But she is loved best who is loved last; and when, after those months
of delirious dissipation in Paris, which all too soon were to be so
exorbitantly paid for by years of suffering, Heine met Mathilde,
there is no doubt at all that Heine met his wife. His reminiscent
fancy might sentimentalize about his lost Amalie, but no one can read
his letters, not so much to, as about, Mathilde without realizing
that he came as near to loving her as a man of his temperament can
come near to loving any one.

Though, to begin with, they were not married in the conventional
sense, but "kept house" together in the fashion of the Quarter,
there seems no question that Heine was faithful to Mathilde--to whom
in his letters to his friends he always referred as his "wife"--and
that their relation, in everything but name, was a true marriage.

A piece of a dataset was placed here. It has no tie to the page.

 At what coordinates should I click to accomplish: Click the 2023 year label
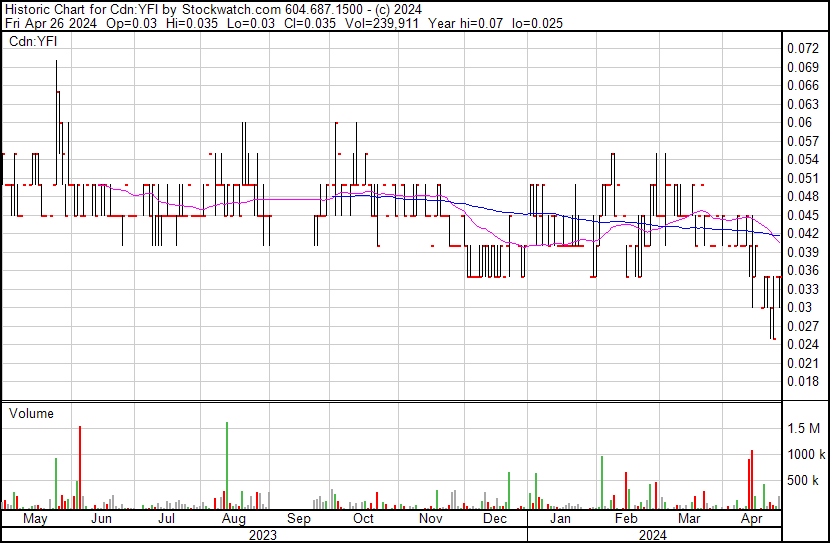262,534
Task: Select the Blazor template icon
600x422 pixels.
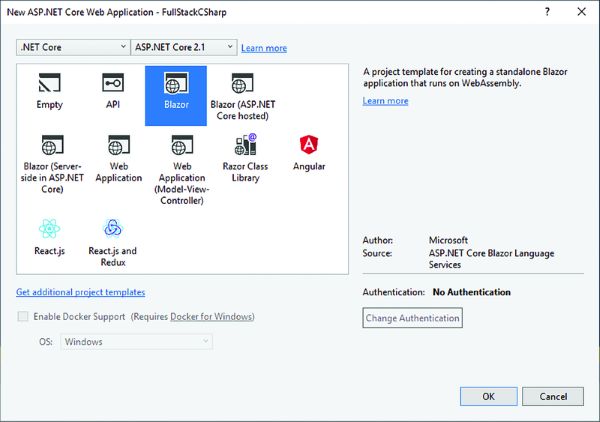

Just before he met Mathilde, Heine had written to his friend and
publisher, Campe, that he was at last sick to death of the poor
pleasures which had held him too long. "I believe," he writes,
"that my soul is at last purified of all its dross; henceforth my
verses will be the more beautiful, my books the more harmonious.
At all events, I know this--that at the present moment everything
impure and vulgar fills me with positive disgust."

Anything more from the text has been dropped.